**Document text:**
■ ■ ■

Fragment Adding LogRows Operator
// Log output of the join operator (frequency 1 implies all rows logged)
LogRows logger = graph.add(new LogRows(1));
graph.connect(joiner.getOutput(), logger.getInput());
Now, when we run the application we will see rows of the join output logged to the console. A sample of the console output is shown below:
INFO: 3: row 443 is [32, 32, 5, 4, 978244962, Twelve Monkeys (1995), Drama|Sci-Fi]
com.pervasive.datarush.operators.sink.LogRows execute
INFO: 3: row 444 is [1243, , 5, 3, 978244001, , ]
com.pervasive.datarush.operators.sink.LogRows execute
INFO: 3: row 445 is [1897, , 5, 4, 978246426, , ]
com.pervasive.datarush.operators.sink.LogRows execute
INFO: 3: row 446 is [1171, , 5, 4, 978244852, , ]
com.pervasive.datarush.operators.sink.LogRows execute
INFO: 3: row 447 is [3786, , 5, 3, 978241981, , ]
com.pervasive.datarush.operators.sink.LogRows execute
INFO: 3: row 448 is [34, 34, 5, 4, 978244603, Babe (1995), Children's|Comedy|Drama]
Inspecting the output more closely, it becomes clear that the ratings data from the left side of the join is always present. However, the movie data from the right side of the join is not always present. So the Join operator is sometimes outputting null values in the right hand side data (the movie data).
Taking a look back at our application code, we can see on line 40 that a left outer join is being used. A left outer join always provides the left side data of the join, injecting null values if the right hand side data is not available with matching key values.
Thinking back, the test data used to create this example was sampled. It looks like we do not have a full set of movie data, which is causing the null values during the data join. To resolve this issue we can change the Join operator to use an inner join or update our movie data to contain the full set of movies.
Injecting the inspection of data at different stages of the application pipeline can be a very useful debugging exercise when the problem being experienced is data related.

■ ■ ■

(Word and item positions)

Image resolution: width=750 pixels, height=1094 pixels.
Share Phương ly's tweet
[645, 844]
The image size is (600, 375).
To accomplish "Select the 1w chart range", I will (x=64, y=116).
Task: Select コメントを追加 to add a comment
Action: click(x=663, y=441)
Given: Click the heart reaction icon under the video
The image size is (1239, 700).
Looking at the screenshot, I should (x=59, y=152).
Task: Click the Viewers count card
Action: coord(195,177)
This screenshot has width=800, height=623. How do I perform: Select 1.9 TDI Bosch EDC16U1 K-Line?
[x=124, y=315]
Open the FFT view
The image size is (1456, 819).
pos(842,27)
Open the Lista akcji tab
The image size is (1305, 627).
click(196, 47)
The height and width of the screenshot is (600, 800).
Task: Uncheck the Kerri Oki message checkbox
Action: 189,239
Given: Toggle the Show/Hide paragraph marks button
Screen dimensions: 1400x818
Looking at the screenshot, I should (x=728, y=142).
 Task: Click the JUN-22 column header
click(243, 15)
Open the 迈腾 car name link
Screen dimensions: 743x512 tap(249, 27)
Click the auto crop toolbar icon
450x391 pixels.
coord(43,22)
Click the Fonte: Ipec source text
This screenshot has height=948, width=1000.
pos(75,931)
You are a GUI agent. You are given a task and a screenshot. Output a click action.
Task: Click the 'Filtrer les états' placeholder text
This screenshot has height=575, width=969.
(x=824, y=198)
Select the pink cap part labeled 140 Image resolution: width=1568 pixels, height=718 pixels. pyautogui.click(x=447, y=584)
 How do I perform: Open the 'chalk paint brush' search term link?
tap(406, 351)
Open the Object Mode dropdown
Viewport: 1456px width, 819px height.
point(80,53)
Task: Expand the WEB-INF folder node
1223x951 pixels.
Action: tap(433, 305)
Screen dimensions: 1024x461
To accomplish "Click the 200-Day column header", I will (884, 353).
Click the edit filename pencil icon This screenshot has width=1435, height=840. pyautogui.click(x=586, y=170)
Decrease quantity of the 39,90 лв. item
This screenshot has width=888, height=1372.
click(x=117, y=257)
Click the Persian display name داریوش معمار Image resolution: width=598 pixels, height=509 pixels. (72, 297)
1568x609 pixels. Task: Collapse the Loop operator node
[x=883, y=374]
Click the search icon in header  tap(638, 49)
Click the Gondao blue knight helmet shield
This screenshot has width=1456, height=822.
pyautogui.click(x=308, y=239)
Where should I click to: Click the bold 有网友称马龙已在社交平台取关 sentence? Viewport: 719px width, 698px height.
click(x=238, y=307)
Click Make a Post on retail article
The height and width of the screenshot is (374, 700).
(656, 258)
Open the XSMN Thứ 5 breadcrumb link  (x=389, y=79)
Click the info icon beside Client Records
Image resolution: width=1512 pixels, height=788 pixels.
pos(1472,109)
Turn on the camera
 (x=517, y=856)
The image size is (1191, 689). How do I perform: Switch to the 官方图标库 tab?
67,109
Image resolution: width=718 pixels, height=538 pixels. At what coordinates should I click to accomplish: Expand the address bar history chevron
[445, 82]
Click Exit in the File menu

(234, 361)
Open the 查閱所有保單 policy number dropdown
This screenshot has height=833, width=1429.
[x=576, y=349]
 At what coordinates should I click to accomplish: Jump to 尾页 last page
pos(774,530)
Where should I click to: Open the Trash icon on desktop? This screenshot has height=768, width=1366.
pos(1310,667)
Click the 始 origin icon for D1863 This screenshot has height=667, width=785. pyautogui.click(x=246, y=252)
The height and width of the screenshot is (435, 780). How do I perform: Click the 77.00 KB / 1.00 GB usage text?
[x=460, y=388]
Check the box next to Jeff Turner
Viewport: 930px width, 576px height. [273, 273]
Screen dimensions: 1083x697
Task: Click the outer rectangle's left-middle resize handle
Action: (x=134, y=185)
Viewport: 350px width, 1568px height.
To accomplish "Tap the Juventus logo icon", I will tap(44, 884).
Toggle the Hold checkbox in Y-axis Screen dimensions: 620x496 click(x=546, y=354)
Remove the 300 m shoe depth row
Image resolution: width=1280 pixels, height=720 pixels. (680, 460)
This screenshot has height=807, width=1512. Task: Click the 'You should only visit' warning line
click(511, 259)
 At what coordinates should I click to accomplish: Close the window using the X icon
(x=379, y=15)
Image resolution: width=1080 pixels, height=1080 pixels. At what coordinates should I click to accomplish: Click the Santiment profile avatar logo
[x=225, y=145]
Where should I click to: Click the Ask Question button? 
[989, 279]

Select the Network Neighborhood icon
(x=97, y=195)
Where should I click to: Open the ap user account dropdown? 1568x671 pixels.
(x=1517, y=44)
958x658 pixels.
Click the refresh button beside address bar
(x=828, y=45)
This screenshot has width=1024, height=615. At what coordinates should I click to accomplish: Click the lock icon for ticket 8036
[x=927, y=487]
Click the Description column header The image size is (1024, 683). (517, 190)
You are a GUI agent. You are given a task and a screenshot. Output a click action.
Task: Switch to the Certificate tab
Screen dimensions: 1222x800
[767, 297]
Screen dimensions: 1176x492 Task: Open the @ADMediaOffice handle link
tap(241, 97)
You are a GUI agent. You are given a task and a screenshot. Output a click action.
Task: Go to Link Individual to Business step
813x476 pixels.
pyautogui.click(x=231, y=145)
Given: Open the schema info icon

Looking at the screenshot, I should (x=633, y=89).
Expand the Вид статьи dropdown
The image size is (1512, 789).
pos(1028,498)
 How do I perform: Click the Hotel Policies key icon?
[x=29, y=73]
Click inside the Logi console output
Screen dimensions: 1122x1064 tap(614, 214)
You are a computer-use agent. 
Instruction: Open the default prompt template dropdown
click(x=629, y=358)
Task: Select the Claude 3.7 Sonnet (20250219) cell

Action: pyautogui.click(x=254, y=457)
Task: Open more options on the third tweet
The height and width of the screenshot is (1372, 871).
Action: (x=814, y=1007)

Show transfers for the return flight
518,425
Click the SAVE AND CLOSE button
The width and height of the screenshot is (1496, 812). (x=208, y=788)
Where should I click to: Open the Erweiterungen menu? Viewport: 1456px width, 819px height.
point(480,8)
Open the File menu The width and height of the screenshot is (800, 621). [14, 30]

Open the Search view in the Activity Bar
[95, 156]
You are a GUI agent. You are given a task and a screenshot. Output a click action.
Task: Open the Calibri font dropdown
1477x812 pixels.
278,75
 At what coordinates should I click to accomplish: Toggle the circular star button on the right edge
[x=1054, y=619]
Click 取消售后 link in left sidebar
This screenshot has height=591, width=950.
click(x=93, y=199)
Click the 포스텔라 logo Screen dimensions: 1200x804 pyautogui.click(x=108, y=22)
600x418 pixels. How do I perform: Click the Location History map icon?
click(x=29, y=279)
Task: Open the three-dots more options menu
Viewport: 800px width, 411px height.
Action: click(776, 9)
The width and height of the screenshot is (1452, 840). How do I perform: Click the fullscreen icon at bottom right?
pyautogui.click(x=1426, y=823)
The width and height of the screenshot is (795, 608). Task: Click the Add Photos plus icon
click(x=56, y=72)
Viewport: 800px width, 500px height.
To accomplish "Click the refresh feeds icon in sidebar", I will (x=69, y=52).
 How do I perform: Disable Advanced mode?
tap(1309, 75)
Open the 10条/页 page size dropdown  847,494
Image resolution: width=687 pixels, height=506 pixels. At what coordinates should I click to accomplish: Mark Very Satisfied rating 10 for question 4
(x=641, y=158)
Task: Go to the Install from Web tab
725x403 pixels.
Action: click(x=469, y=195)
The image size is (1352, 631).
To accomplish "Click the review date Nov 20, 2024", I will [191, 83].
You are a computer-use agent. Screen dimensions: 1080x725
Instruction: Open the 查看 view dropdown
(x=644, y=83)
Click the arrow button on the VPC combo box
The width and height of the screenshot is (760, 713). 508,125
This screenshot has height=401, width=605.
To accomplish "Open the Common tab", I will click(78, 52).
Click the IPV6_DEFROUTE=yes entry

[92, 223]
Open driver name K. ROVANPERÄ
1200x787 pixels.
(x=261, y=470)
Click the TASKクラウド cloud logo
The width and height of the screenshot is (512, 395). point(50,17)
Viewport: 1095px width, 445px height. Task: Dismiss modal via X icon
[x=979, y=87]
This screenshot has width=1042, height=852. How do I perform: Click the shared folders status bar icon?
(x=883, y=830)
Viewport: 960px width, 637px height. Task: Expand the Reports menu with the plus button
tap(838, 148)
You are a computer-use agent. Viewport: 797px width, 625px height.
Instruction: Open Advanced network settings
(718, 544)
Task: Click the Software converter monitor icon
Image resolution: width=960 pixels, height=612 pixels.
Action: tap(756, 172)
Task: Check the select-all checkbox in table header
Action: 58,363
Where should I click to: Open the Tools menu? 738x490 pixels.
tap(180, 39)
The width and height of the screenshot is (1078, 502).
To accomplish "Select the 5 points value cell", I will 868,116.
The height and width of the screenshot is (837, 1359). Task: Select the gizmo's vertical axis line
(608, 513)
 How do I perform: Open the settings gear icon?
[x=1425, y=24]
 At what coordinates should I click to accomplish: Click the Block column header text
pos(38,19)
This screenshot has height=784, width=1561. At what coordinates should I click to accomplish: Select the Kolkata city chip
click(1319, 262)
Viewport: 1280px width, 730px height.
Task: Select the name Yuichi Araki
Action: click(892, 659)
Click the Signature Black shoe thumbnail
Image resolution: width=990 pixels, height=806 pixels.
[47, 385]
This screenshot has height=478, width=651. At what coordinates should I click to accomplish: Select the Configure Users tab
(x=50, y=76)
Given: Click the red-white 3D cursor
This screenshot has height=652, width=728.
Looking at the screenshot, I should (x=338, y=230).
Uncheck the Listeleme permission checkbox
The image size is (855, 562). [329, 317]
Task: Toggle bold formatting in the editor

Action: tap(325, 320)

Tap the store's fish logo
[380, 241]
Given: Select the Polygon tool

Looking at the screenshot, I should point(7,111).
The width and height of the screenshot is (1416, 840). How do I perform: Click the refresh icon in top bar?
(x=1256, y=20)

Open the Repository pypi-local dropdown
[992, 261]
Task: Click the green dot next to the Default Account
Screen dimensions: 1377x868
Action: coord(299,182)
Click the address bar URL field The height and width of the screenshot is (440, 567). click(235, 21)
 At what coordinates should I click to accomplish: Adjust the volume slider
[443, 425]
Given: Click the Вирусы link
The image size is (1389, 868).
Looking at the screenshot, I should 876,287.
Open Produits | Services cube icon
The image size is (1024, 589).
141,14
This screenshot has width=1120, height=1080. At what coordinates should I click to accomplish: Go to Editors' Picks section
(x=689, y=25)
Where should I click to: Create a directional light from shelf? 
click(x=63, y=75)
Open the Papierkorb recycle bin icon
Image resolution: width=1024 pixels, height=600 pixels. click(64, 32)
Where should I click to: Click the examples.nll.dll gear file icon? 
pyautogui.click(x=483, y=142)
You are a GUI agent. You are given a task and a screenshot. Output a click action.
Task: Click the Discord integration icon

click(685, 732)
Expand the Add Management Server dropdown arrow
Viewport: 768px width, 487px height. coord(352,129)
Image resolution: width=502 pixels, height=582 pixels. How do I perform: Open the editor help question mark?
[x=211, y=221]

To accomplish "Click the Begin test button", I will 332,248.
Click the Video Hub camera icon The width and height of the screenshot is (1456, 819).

■ ■ ■

**Problems to solve:**
1. Give every row number that appears in the console output of the LogRows text.
2. Write out the passage of the LogRows text between "Taking a look" and "matching key values.", inclusive.
Rely only on the LogRows text when working on what comes next.

**Results in order:**
1. 443, 444, 445, 446, 447, 448

2.
Taking a look back at our application code, we can see on line 40 that a left outer join is being used. A left outer join always provides the left side data of the join, injecting null values if the right hand side data is not available with matching key values.